*Given task*.
Retype each line in the listing below word for word, without changing anything.

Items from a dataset
★ ★ ★
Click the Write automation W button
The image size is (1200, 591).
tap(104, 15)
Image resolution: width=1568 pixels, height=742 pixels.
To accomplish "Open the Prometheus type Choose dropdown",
★ ★ ★
*Written answer*.
Click the Write automation W button
The image size is (1200, 591).
tap(104, 15)
Image resolution: width=1568 pixels, height=742 pixels.
To accomplish "Open the Prometheus type Choose dropdown",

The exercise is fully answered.